The company behind farmville, CityVille is one of the largest social gaming companies. In Feb 2012 they reported a revenue of $311 million with an average of $2 per user. With only about 3% of the users paying,[3] Zynga relies on a small segment of large spenders to generate the it's revenue while the rest of the users provide the competitive environment will take place.

Riot gamesEdit

In order to foster a more competitive atmosphere as well as increase the overall play base, Riot games has invested heavily in the competitive scene. With a $5million dollar prize pool announced for the second season of League of legends, including a $2 million dollar finals. This move is designed to grow the userbase for league of legends as well as increase the number of hardcore users as they contribute largely per user in order to remain competitive. In February of 2011 Riot games was purchased by Tencent, a Chinese internet holdings company for $400 million dollars.
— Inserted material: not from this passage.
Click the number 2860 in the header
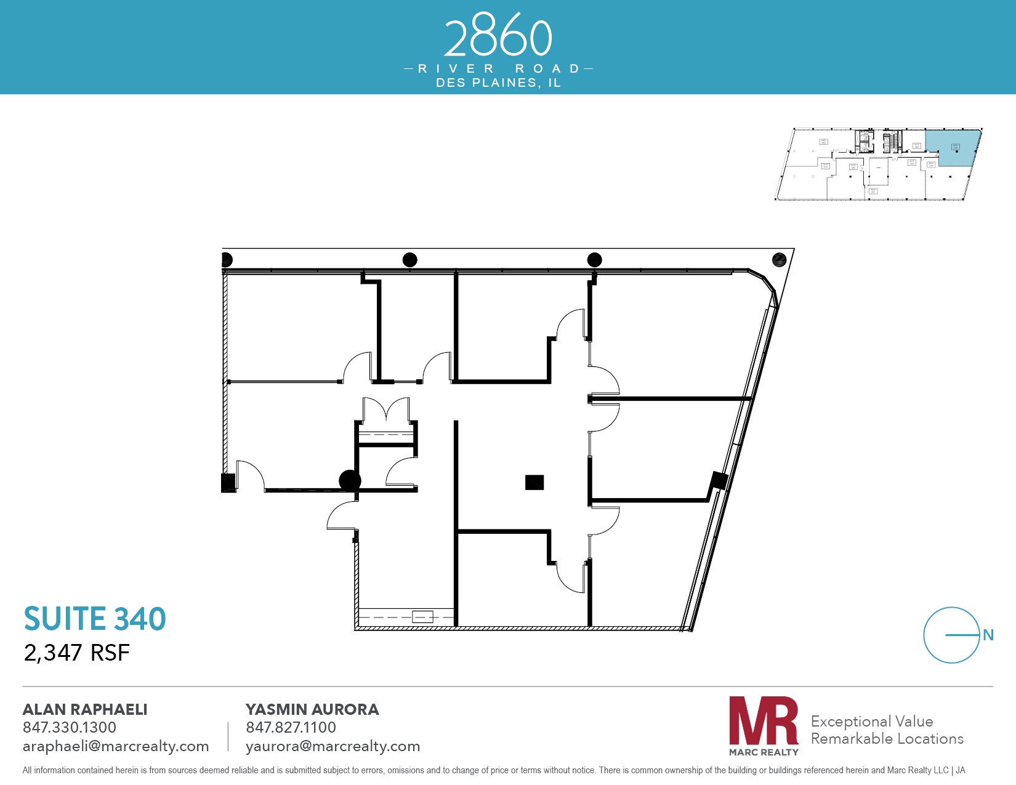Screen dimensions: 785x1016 (x=498, y=38)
The stigma of paying for successEdit

The important aspect of League of Legends is that while many trappings of success can be bought it has avoided the stigma associated with too much influence from money in the game. Stat changes from runes are only influenced marginally by the spending of money, and champions in the free rotation come from the list of buyable one's so there's no inherent disadvantage in paying for progress. This has prevented a mass disuasion of free users as one would see in games such as Zt online. The important part is to balance the act of encouraging payment while still providing incentives for free users to say on board, since a large player base is necessary to sustain itself in the tippy online market.